Opinión | El trasluz
Ser valientes
Estos días del recién estrenado otoño, cuando salgo a caminar a primera hora de la mañana, el aire frío y húmedo que se cuela por mis fosas nasales y mi boca, posee, o así me lo parece, una densidad que lo vuelve masticable. Lo digiero, además de respirarlo. Con frecuencia, se me atraganta un pedazo de ese aire como una miga de pan que entra por donde no debe. Y toso, y al toser se abre una grieta en la atmósfera por la que asoma, concentrado, el miedo del mundo, todo el miedo del mundo. Absorbemos sin darnos cuenta cantidades ingentes de miedo que los pulmones y el aparato digestivo filtran o criban para hacer tolerable el pánico que nos rodea. Durante unos instantes (los que dura la tos) se manifiestan en toda su crudeza las desgracias propias hábilmente combinadas con las ajenas, un poco al modo en que en El Aleph, de Borges, se expresaban todas las cosas del universo en un solo punto. Pero aquí, en esta versión prosaica del Aleph, no hay revelación ni epifanía: solo un catálogo confuso de ansiedades. La factura del gas, el bulto de la ingle, la adolescencia del hijo o de la hija, la guerra que se libra a tres mil kilómetros, la vejez de los padres (o la de uno), la volatilidad de los mercados, el precio de la vivienda, el murmullo con el que se anuncia ya el próximo virus. Todo se mezcla y se precipita hacia los bronquios, que hacen lo que pueden con ello: filtrar, traducir, olvidar… Esas toses matinales podrían constituir la protesta del alma contra los excesos de la realidad. Un modo rudimentario de expeler lo que nuestro metabolismo no puede asimilar. Quizá es por eso por lo que el aire de esas horas parece más denso: porque está saturado de las exhalaciones de quienes antes que yo sacaron a pasear su espanto como el que saca al perro. Deberíamos aprender a respirar de nuevo, aunque no con los pulmones. Tal vez con la imaginación, la única de nuestras facultades capaz de transformar la mierda en oro.

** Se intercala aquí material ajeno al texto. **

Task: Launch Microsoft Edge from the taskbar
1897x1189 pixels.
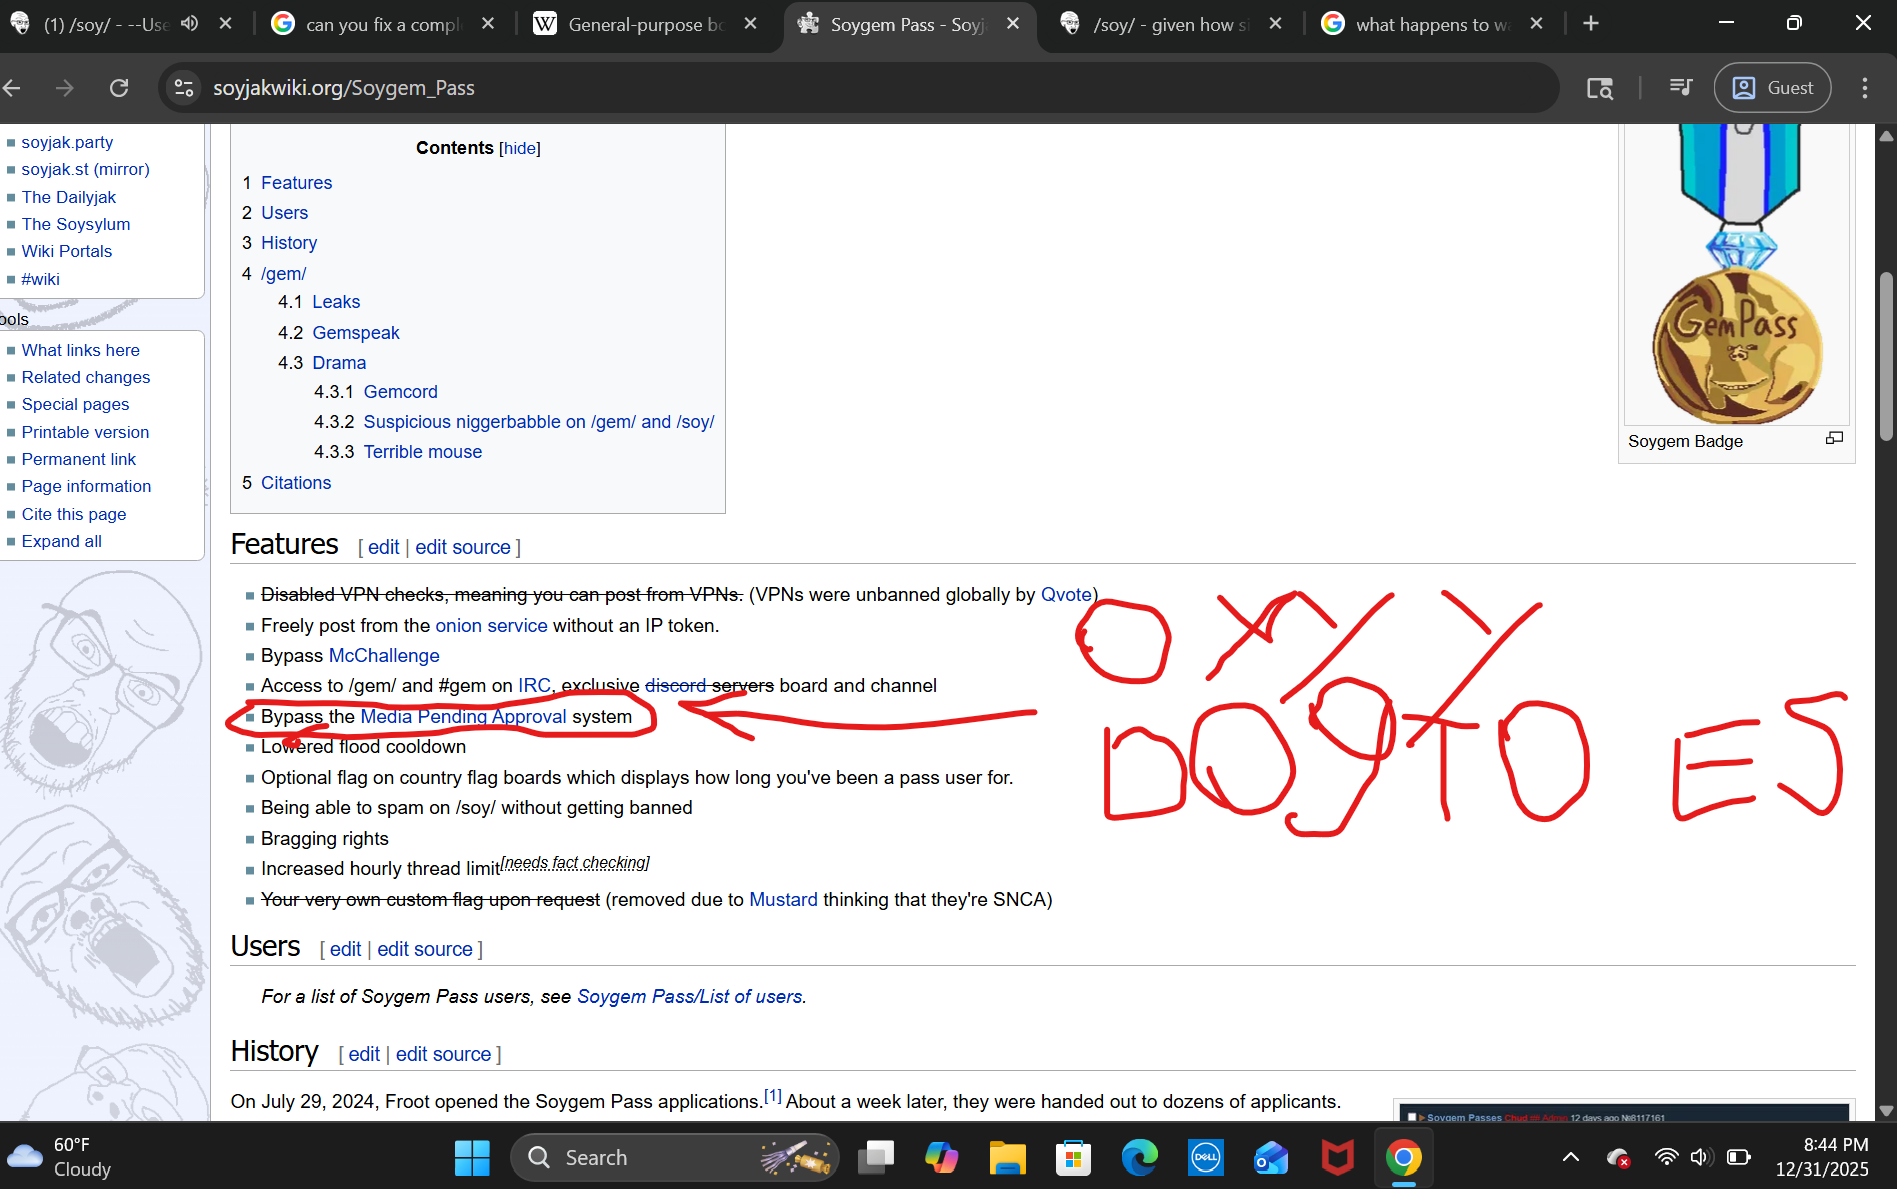Action: (x=1139, y=1157)
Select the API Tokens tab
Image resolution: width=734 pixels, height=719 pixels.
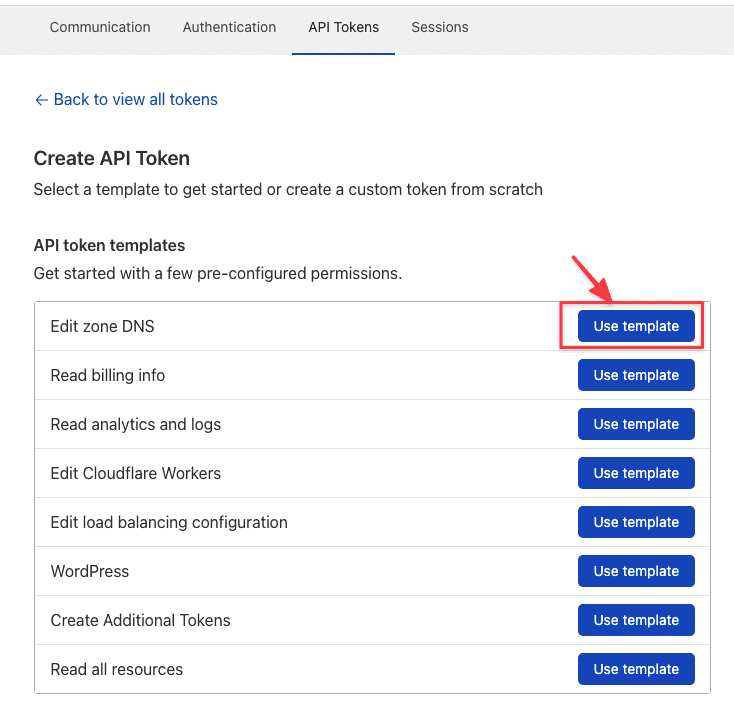(343, 27)
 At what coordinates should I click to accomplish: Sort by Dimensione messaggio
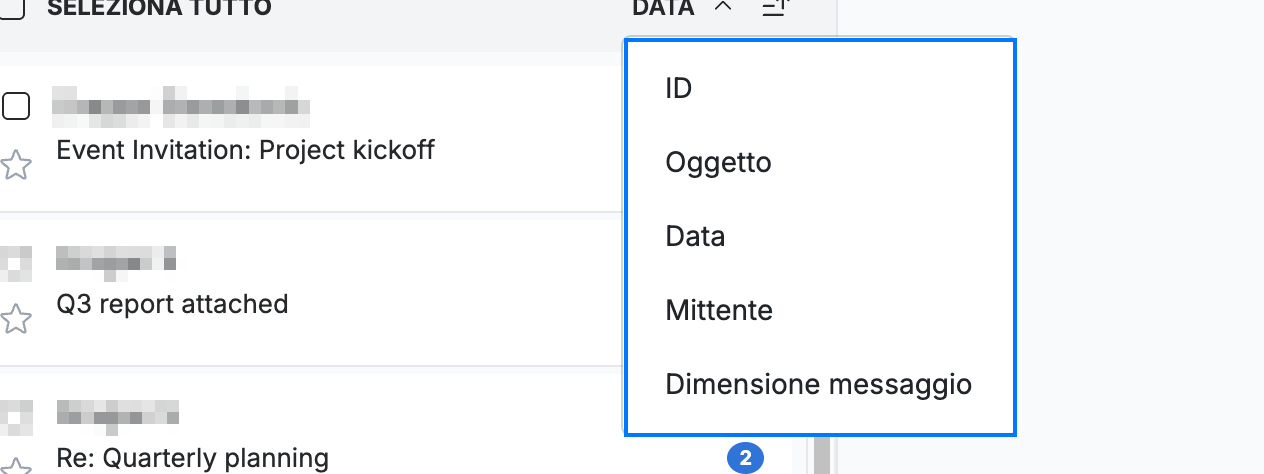(820, 384)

Continúo caminando, en fin. El sol empieza a reflejarse en las ventanas de las viviendas en las que la gente se afeita o desayuna. Respiro más despacio. Se me ocurre que, aunque no podamos librarnos del miedo del mundo, tal vez podamos controlarlo. Cada mañana, en ese primer aliento frío, el día nos ofrece la posibilidad de ser valientes.